What about whois? Is there any programmatic way to pull this data?
ALSO! I guess it’s important to make it even “better”. If HTTP traffic - it would be nice to collect actual URLs which is not visible from TCP packets logging. I get it with secured protocols we can’t but with regular HTTP traffic it would be nice what is being done.
In my rules right behind antiddos/limits/connlimit rules.
If you want to log all conenctions - yes you are wrong. If you only want to know about connection with some host - you can filter logs.
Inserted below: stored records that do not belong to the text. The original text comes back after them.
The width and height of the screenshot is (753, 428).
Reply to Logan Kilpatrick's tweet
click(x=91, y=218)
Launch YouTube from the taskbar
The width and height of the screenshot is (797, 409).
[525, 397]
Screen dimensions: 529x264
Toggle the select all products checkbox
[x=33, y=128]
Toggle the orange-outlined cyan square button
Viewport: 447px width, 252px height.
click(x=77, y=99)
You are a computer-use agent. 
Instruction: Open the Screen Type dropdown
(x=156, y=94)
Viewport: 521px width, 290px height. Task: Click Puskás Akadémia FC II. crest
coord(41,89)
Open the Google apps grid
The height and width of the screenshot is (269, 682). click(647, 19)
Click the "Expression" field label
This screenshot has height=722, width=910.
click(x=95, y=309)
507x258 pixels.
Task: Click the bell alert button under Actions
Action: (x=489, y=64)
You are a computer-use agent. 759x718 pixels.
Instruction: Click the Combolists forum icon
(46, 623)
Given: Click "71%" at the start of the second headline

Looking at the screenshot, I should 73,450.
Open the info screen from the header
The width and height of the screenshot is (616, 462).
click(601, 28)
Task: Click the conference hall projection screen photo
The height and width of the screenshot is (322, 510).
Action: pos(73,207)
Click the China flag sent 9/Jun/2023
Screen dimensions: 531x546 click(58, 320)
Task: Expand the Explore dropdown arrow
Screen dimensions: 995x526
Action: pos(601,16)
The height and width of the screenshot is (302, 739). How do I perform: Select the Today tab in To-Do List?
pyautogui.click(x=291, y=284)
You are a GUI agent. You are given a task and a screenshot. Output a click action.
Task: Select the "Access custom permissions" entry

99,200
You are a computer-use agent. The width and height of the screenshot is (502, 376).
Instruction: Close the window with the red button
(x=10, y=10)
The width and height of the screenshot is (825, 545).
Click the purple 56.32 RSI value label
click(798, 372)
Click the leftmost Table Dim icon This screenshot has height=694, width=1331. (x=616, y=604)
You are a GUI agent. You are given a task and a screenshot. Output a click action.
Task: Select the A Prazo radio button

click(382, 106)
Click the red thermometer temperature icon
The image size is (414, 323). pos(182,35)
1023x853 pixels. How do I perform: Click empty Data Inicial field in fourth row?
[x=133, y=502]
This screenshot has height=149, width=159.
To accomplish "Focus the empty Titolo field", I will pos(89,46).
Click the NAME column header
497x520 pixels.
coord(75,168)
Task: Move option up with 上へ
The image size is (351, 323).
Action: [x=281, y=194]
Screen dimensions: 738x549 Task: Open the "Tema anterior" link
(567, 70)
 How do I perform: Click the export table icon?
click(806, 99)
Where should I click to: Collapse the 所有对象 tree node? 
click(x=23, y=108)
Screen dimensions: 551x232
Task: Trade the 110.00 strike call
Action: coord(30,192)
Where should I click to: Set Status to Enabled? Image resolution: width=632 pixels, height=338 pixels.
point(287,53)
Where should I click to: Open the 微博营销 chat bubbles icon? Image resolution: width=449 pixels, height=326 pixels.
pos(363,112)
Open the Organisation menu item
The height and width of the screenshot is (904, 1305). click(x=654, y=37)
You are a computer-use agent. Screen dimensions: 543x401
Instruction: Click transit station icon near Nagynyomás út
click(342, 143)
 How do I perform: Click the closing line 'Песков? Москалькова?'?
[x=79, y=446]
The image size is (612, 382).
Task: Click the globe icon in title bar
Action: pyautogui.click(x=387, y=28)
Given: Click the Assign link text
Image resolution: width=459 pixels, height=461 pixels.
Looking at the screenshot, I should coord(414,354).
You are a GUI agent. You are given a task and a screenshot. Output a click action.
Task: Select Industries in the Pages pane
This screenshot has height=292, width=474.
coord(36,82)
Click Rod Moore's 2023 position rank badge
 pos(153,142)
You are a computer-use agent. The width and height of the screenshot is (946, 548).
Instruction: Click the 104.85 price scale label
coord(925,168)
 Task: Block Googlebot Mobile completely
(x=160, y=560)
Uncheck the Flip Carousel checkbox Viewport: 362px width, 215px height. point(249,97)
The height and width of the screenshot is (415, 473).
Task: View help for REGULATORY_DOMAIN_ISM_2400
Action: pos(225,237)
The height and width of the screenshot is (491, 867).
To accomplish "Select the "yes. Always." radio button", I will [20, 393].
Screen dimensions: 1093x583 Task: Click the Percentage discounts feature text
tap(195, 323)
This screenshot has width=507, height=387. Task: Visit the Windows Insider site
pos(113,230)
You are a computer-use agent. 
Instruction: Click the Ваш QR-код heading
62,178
For example in linux systems you can do this:
$ whois 216.58.209.78
#
# ARIN WHOIS data and services are subject to the Terms of Use
# available at: https://www.arin.net/whois_tou.html
#
# If you see inaccuracies in the results, please report at
# https://www.arin.net/public/whoisinaccuracy/index.xhtml
#
#
# The following results may also be obtained via:
# https://whois.arin.net/rest/nets;q=216.58.209.78?showDetails=true&showARIN=false&showNonArinTopLevelNet=false&ext=netref2
#
NetRange: 216.58.192.0 - 216.58.223.255
CIDR: 216.58.192.0/19
NetName: GOOGLE
NetHandle: NET-216-58-192-0-1
Parent: NET216 (NET-216-0-0-0-0)
NetType: Direct Allocation
OriginAS: AS15169
Organization: Google Inc. (GOGL)
RegDate: 2012-01-27
Updated: 2012-01-27
Ref: https://whois.arin.net/rest/net/NET-216-58-192-0-1
OrgName: Google Inc.
OrgId: GOGL
Address: 1600 Amphitheatre Parkway
City: Mountain View
StateProv: CA
PostalCode: 94043
Country: US
RegDate: 2000-03-30
Updated: 2015-11-06
Ref: https://whois.arin.net/rest/org/GOGL
OrgTechHandle: ZG39-ARIN
OrgTechName: Google Inc
OrgTechPhone: +1-650-253-0000
OrgTechEmail: arin-contact@google.com
OrgTechRef: https://whois.arin.net/rest/poc/ZG39-ARIN
OrgAbuseHandle: ABUSE5250-ARIN
OrgAbuseName: Abuse
OrgAbusePhone: +1-650-253-0000
OrgAbuseEmail: network-abuse@google.com
OrgAbuseRef: https://whois.arin.net/rest/poc/ABUSE5250-ARIN
#
# ARIN WHOIS data and services are subject to the Terms of Use
# available at: https://www.arin.net/whois_tou.html
#
# If you see inaccuracies in the results, please report at
# https://www.arin.net/public/whoisinaccuracy/index.xhtml
#
If you just want to know about connections between your clients and some ip you can parse this logs. If you want log information about all connections - you must store this logs.